Dari Diskusi ke Aksi: Tantangan Mewujudkan Sinergi Regional dan Global
Rangkaian IOPS Forum 2026 menunjukkan kesadaran bahwa sinergi petani sawit dunia tidak boleh berhenti di ruangan seminar. Setelah agenda utama pada 27 Agustus, forum dilanjutkan dengan kunjungan lapangan ke IKN, kebun petani sawit APKASINDO di Kalimantan Timur, dan pabrik kelapa sawit, agar peserta dapat melakukan check and balance antara diskusi dan realitas lapangan. Pada hari ketiga, peserta akan merekap hasil pembahasan dan merumuskan tindak lanjut. Di sinilah ujian sesungguhnya: apakah forum ini melahirkan langkah konkret untuk isu-isu strategis yang sudah disebut, seperti penguatan posisi petani, harga TBS, keberlanjutan, hilirisasi, transparansi, serta masa depan perkebunan sawit rakyat. Suher sendiri berharap IOPS Forum 2026 tidak berhenti sebagai pertemuan semata, tetapi benar-benar memperkuat posisi petani sawit dunia. Jika setelah forum tidak ada mekanisme tindak lanjut yang jelas, sinergi regional dan global akan kembali terpecah dalam rutinitas dan kepentingan jangka pendek.

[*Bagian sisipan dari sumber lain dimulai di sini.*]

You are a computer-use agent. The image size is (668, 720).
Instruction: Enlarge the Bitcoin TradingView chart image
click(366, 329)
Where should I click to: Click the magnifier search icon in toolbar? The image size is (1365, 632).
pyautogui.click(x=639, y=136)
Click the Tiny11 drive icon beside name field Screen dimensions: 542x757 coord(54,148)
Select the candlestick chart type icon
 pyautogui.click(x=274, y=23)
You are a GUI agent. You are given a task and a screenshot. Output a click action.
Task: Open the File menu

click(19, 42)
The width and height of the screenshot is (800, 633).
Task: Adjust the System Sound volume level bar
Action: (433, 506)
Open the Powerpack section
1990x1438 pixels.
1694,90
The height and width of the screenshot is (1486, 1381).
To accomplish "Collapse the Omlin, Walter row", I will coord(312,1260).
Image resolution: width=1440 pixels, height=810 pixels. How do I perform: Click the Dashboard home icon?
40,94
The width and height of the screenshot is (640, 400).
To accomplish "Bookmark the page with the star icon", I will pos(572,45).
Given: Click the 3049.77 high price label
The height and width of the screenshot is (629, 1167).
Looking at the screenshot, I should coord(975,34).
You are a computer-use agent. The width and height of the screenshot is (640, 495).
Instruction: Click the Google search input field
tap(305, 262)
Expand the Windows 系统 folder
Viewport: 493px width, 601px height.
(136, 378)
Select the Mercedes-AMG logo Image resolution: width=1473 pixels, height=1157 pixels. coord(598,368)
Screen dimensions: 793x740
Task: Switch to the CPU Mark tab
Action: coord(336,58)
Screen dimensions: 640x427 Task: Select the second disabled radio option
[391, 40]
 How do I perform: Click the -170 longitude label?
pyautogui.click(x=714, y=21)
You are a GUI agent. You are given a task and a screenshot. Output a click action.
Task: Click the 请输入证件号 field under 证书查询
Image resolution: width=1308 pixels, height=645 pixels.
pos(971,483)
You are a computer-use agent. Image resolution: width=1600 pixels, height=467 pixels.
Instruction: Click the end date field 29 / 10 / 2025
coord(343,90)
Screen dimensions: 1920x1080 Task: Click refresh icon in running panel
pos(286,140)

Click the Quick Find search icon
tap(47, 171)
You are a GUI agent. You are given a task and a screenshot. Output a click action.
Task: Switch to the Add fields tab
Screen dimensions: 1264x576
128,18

Kesimpulan: Saatnya Petani Sawit Dunia Mengklaim Ruang Kuasa
Pada akhirnya, IOPS Forum 2026 di Ibu Kota Nusantara adalah ujian kedewasaan politik bagi petani sawit dunia. Dengan WCOPS sebagai aliansi petani global dan Joint Statement sebagai manifestonya, forum ini memberi kesempatan langka bagi petani kecil untuk mengklaim ruang kuasa dalam industri yang selama ini diatur dari atas. Seruan panitia agar petani berkumpul dan menyatukan semangat di IKN menandakan bahwa konsolidasi ini tidak boleh dipandang sebagai acara biasa. Kalimat “Sawit Indonesia, dunia menikmatinya” yang diucapkan Suher mengandung pesan tajam: selama dunia menikmati hasil kelapa sawit, petani tak boleh terus berada di posisi paling lemah. Momentum ini harus digunakan untuk membangun komunikasi substantif, memperkuat jaringan, dan menegosiasikan ulang pembagian manfaat dalam rantai industri kelapa sawit. Jika gagal, jutaan petani kecil akan kembali menjadi penonton dalam drama besar pasar global.